Aprovada pela Câmara de Vereadores e sancionada pela prefeita Sheila Lemos, na terça-feira (4), uma mudança na lei 1.802/2012, que trata da contratação por tempo determinado para atender necessidade temporária de excepcional interesse público, reduz de seis para três meses o prazo mínimo para recontratação de servidores temporários contratados por tempo determinado, por meio de seleção pública, e define as situações em que a recontratação pode ser imediata.

Não se aplica a vedação de recontratação antes do prazo estipulado, segundo o novo texto legal, quando se tratar de atender a estado de calamidade pública, emergência ambiental, emergências e urgências em saúde, emergências em infraestrutura, transporte e trânsito, especialmente as situações com risco de desabamento e outros casos semelhantes de emergência em área diversa desde que minuciosamente caracterizada, e combate a surtos endêmicos.

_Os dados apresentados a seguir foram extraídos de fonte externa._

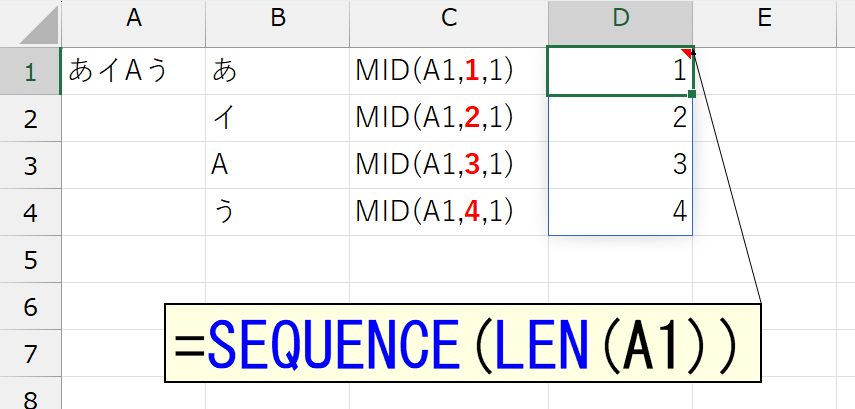Click empty cell E1
The image size is (855, 409).
(764, 71)
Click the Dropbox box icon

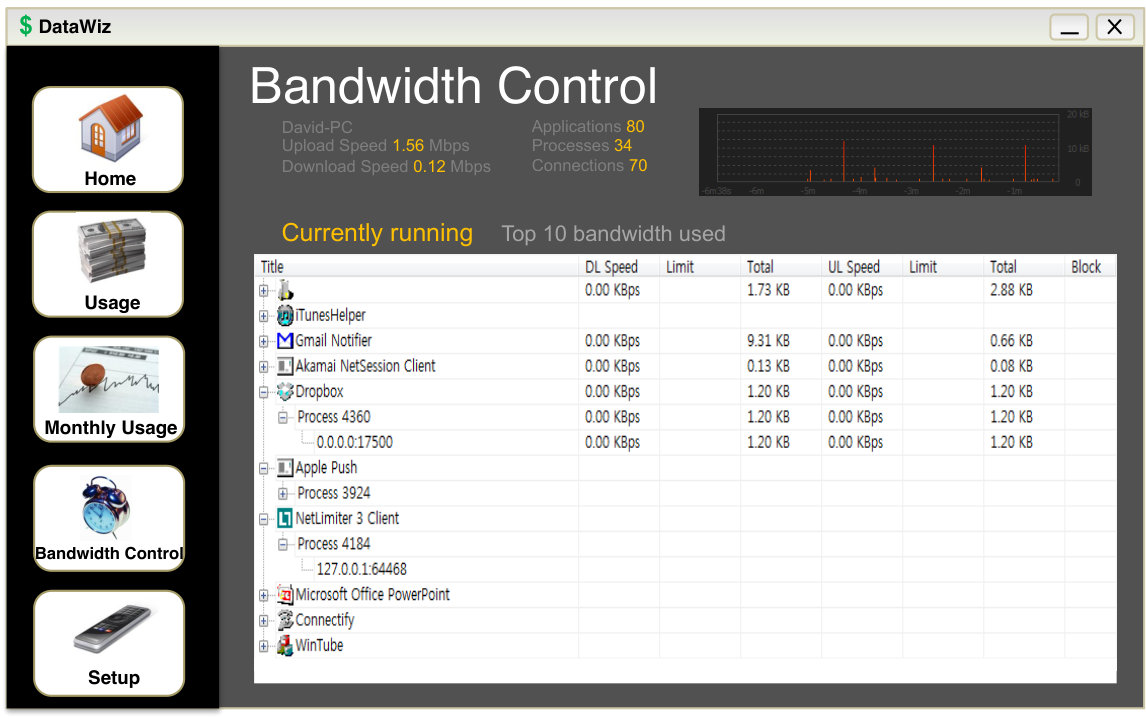coord(285,392)
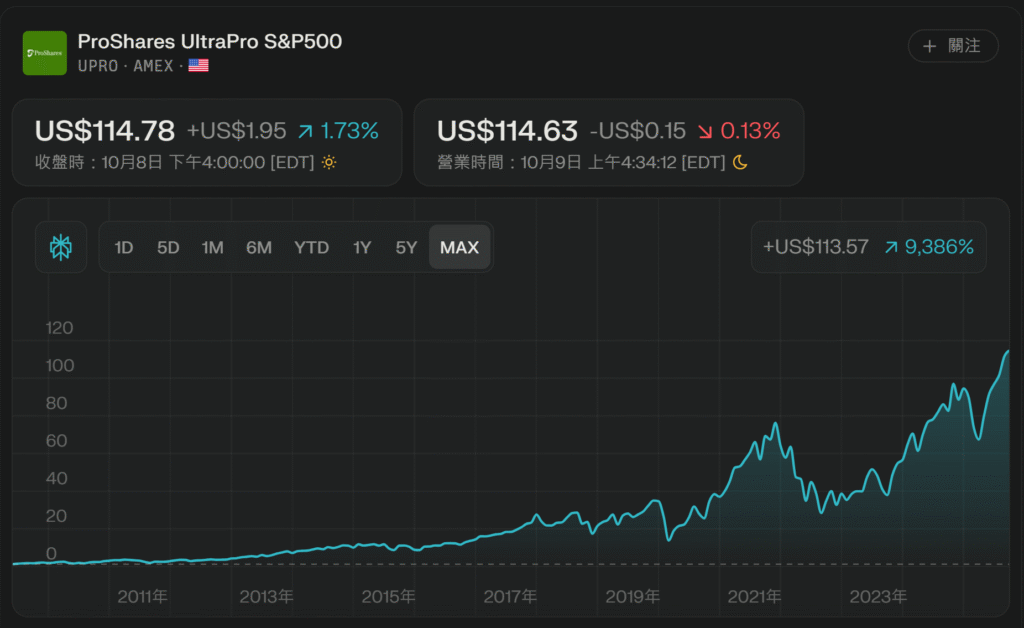Image resolution: width=1024 pixels, height=628 pixels.
Task: Click the up arrow beside 1.73%
Action: point(306,131)
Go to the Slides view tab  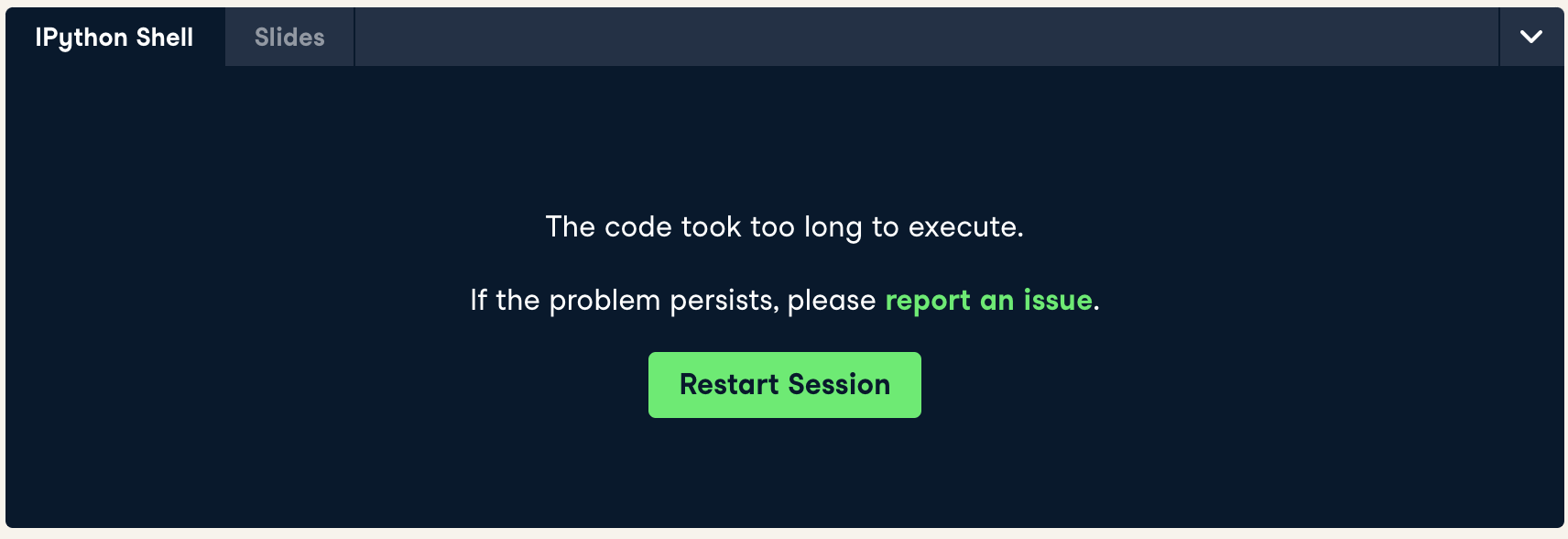[x=289, y=37]
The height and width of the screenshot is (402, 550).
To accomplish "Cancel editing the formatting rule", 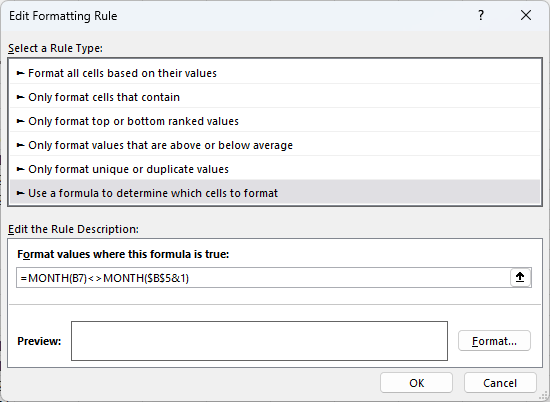I will [500, 383].
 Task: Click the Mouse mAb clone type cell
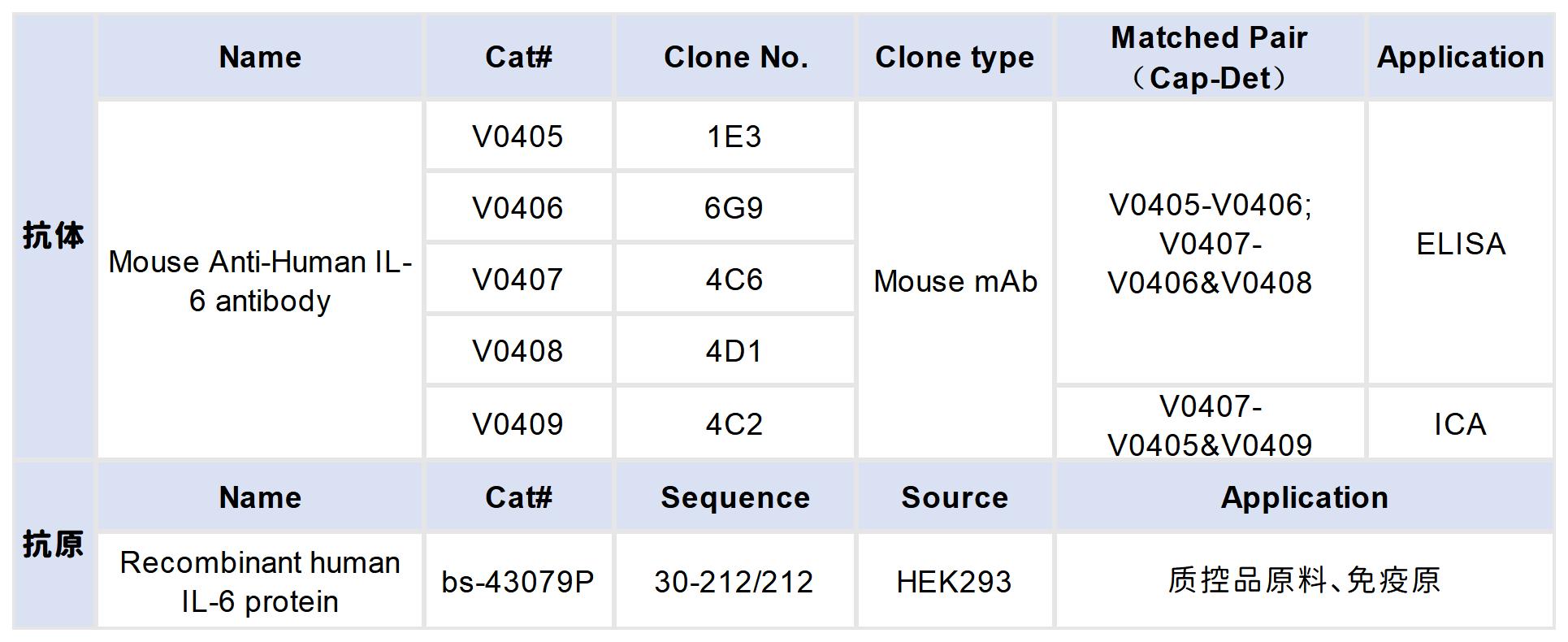[x=955, y=281]

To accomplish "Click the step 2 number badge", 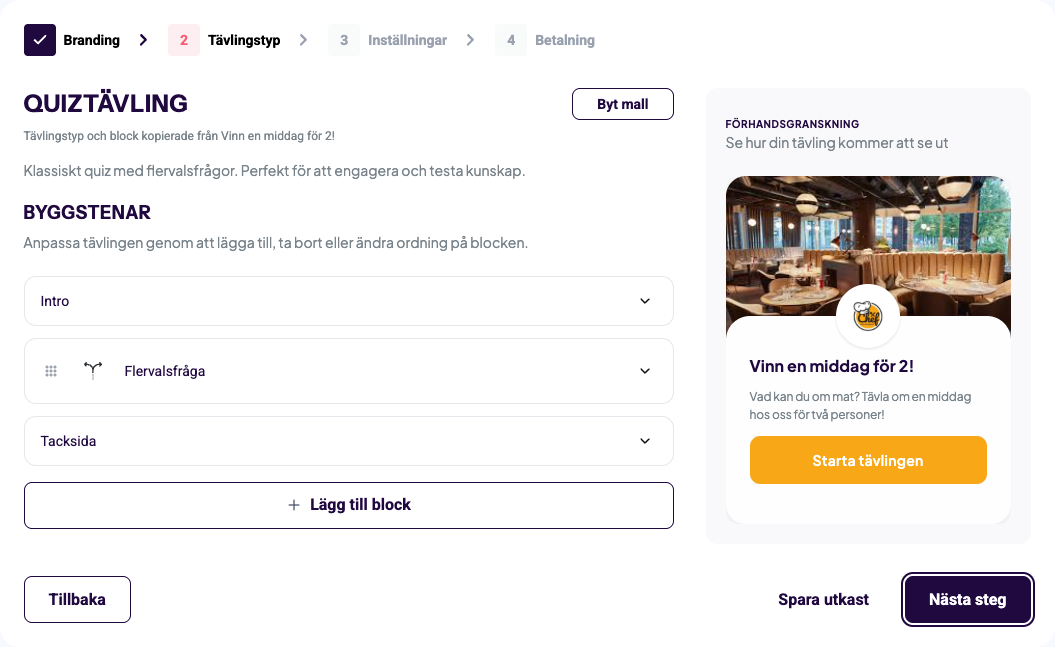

Também não haverá necessidade de cumprimento do prazo mínimo de três meses quando a nova contratação se der para exercício de função pública diversa da anteriormente desempenhada ou quando o processo seletivo simplificado for de órgão ou entidade diverso de onde exerceu previamente a função pública.

A alteração da lei, que mantém a estrita observância à aplicação dos princípios constitucionais previstos no art. 37, caput, da Constituição Federal (notadamente os da impessoalidade e da moralidade), visou, primordialmente, evitar os riscos de interrupção na prestação do serviço público, mantendo sua continuidade.